> Records drawn from a dataset

┄┄┄┄┄┄┄┄┄┄

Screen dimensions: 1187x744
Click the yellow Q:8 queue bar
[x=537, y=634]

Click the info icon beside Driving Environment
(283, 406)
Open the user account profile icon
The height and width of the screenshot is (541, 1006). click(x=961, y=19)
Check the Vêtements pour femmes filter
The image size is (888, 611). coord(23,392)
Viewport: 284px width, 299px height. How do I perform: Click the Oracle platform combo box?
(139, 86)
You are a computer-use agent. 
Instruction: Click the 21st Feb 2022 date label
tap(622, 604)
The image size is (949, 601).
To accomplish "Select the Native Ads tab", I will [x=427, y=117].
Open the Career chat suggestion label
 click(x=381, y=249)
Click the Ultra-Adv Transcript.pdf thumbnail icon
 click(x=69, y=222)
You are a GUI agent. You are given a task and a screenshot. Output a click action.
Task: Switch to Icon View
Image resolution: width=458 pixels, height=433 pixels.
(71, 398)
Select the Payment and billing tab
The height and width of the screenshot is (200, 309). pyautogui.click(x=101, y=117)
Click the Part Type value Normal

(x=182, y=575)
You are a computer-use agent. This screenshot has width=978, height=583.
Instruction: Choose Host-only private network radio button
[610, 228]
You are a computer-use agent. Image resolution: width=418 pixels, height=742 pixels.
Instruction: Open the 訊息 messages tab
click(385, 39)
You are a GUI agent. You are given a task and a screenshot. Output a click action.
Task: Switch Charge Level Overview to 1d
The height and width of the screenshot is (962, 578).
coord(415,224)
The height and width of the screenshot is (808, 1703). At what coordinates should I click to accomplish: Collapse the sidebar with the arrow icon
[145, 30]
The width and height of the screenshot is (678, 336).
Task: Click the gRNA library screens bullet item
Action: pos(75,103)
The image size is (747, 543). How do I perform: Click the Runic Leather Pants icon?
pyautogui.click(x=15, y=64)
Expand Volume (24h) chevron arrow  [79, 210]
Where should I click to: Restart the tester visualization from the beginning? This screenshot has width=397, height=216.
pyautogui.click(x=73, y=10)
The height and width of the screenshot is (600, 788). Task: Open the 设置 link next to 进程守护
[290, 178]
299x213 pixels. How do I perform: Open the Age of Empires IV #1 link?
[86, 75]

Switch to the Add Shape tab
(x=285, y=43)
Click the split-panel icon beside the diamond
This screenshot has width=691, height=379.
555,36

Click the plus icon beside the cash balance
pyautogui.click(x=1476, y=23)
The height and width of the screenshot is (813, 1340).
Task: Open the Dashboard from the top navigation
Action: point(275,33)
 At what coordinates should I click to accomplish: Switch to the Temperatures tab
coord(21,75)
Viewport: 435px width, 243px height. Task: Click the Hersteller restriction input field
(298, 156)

┄┄┄┄┄┄┄┄┄┄

> DIRECTIONS FOR THIS TASK
Each record must appear again, word for word.

> EXPECTED OUTPUT
Screen dimensions: 1187x744
Click the yellow Q:8 queue bar
[x=537, y=634]

Click the info icon beside Driving Environment
(283, 406)
Open the user account profile icon
The height and width of the screenshot is (541, 1006). click(x=961, y=19)
Check the Vêtements pour femmes filter
The image size is (888, 611). coord(23,392)
Viewport: 284px width, 299px height. How do I perform: Click the Oracle platform combo box?
(139, 86)
You are a computer-use agent. 
Instruction: Click the 21st Feb 2022 date label
tap(622, 604)
The image size is (949, 601).
To accomplish "Select the Native Ads tab", I will [x=427, y=117].
Open the Career chat suggestion label
 click(x=381, y=249)
Click the Ultra-Adv Transcript.pdf thumbnail icon
 click(x=69, y=222)
You are a GUI agent. You are given a task and a screenshot. Output a click action.
Task: Switch to Icon View
Image resolution: width=458 pixels, height=433 pixels.
(71, 398)
Select the Payment and billing tab
The height and width of the screenshot is (200, 309). pyautogui.click(x=101, y=117)
Click the Part Type value Normal

(x=182, y=575)
You are a computer-use agent. This screenshot has width=978, height=583.
Instruction: Choose Host-only private network radio button
[610, 228]
You are a computer-use agent. Image resolution: width=418 pixels, height=742 pixels.
Instruction: Open the 訊息 messages tab
click(385, 39)
You are a GUI agent. You are given a task and a screenshot. Output a click action.
Task: Switch Charge Level Overview to 1d
The height and width of the screenshot is (962, 578).
coord(415,224)
The height and width of the screenshot is (808, 1703). At what coordinates should I click to accomplish: Collapse the sidebar with the arrow icon
[145, 30]
The width and height of the screenshot is (678, 336).
Task: Click the gRNA library screens bullet item
Action: pos(75,103)
The image size is (747, 543). How do I perform: Click the Runic Leather Pants icon?
pyautogui.click(x=15, y=64)
Expand Volume (24h) chevron arrow  [79, 210]
Where should I click to: Restart the tester visualization from the beginning? This screenshot has width=397, height=216.
pyautogui.click(x=73, y=10)
The height and width of the screenshot is (600, 788). Task: Open the 设置 link next to 进程守护
[290, 178]
299x213 pixels. How do I perform: Open the Age of Empires IV #1 link?
[86, 75]

Switch to the Add Shape tab
(x=285, y=43)
Click the split-panel icon beside the diamond
This screenshot has width=691, height=379.
555,36

Click the plus icon beside the cash balance
pyautogui.click(x=1476, y=23)
The height and width of the screenshot is (813, 1340).
Task: Open the Dashboard from the top navigation
Action: point(275,33)
 At what coordinates should I click to accomplish: Switch to the Temperatures tab
coord(21,75)
Viewport: 435px width, 243px height. Task: Click the Hersteller restriction input field
(298, 156)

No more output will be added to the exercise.